▸ **THE TASK**
Can you convert the part of the data that opens with the line containing "The image size is (1536, 745)." and closes with the line containing "click(38, 290)" into a numbered list, leaving out any blank lines?

▸ **DATA IN THIS EXERCISE**
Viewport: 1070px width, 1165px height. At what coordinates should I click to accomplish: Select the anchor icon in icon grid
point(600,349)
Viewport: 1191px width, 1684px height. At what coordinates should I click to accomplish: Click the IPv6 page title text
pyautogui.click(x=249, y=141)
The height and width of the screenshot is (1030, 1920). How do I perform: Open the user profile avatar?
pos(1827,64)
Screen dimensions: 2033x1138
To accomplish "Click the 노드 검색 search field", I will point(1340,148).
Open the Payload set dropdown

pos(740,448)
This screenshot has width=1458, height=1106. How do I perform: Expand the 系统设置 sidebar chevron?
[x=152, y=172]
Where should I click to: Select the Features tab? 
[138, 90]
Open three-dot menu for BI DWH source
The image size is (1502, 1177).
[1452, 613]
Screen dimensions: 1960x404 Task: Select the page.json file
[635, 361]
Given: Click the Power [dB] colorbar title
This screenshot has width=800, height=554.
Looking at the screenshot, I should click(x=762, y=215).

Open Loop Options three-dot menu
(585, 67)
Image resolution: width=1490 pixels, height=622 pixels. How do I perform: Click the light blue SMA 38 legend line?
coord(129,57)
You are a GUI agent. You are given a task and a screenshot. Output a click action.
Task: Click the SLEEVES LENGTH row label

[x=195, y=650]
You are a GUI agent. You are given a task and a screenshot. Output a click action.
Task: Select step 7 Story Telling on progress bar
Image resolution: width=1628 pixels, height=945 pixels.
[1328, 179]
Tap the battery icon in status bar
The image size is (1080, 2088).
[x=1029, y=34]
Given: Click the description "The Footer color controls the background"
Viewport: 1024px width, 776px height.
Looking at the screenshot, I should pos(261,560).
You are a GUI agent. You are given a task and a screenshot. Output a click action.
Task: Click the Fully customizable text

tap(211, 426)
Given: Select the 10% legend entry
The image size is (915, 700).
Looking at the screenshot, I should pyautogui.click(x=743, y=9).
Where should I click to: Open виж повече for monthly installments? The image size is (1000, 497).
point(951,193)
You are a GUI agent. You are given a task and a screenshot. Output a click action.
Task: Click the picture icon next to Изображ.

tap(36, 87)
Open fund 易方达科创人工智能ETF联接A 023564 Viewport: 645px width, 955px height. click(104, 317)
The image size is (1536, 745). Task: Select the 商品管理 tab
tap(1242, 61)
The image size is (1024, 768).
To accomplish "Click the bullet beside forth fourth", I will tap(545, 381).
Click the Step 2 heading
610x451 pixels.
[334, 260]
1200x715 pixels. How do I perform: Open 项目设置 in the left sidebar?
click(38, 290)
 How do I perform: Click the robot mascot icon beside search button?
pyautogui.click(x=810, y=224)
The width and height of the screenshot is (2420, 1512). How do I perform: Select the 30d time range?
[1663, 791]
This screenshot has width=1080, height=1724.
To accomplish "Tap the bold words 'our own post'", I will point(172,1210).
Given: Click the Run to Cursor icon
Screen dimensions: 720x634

▸ **COMPLETED EXERCISE**
1. The image size is (1536, 745). Task: Select the 商品管理 tab
2. tap(1242, 61)
3. The image size is (1024, 768).
4. To accomplish "Click the bullet beside forth fourth", I will tap(545, 381).
5. Click the Step 2 heading
6. 610x451 pixels.
7. [334, 260]
8. 1200x715 pixels. How do I perform: Open 项目设置 in the left sidebar?
9. click(38, 290)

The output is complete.